A Wise Man Once Said Nothing
EDITOR'S NOTE: Today's guest post was prompted by Don't You Dare Succeed!, originally published at The Roots of Liberty April 2019 and recently shared here on Substack. Mr. Wright relates some of what he has learned from an on-going deep-dive effort into building a familial genealogy, and some political lessons for today.
In one of those odd moments when you realize that not many people actually know history, I was surprised to discover, through a back-door way, that the rather negative history of official US discrimination against people of Chinese ancestry was largely unknown. This arose in the context of Harvard University's ongoing official discrimination against students of Asian descent.

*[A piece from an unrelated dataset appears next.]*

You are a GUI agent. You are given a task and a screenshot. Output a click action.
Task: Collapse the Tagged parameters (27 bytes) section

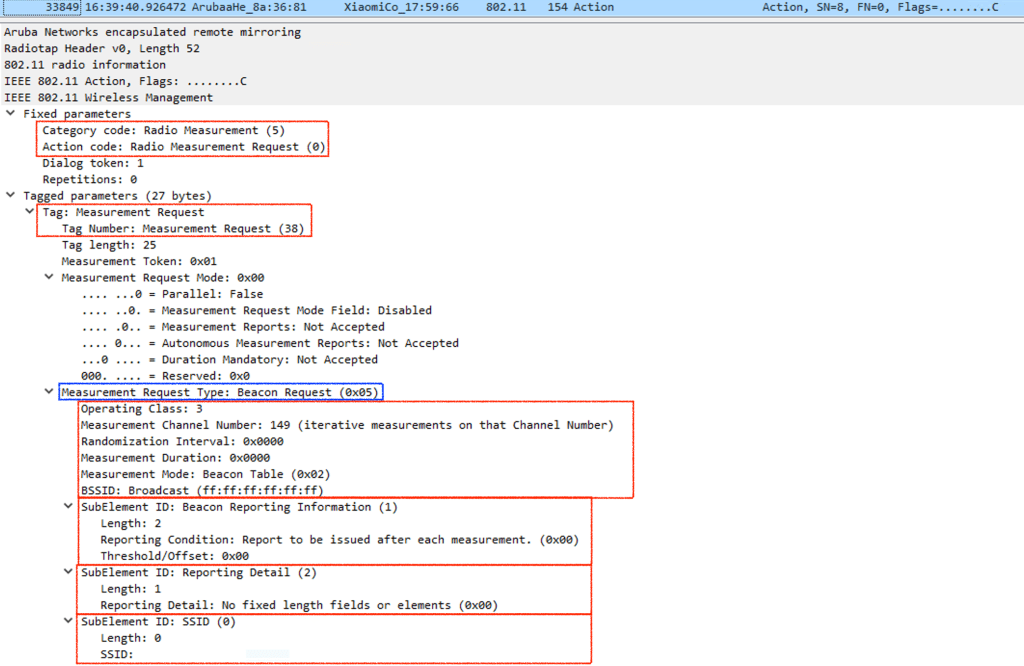click(10, 196)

Harvard has found more and more back-door ways of making its student body less Asian, despite the superior reviews and test scores Asian candidates attain, on average, over other ethnic groups. The latest kerfuffle involves the statement by Professor Andrew Card, in the context of an ongoing anti-discrimination court case. And many seem entirely unaware that Harvard is continuing a long history of severe discrimination, one that began in 1882.
It so happens that my wife comes from a family directly impacted by the so-called Chinese Exclusion Act, passed that year, and signed into law by president Chester A. Arthur. The Act prohibited immigration by persons born in China unless they could demonstrate that they were merchants. The Act persisted until 1943, when it was revoked and replaced with a quota system that allowed only 115 individuals entrance into the US from China per year. It wasn't until 1965 that Chinese immigration was again permitted.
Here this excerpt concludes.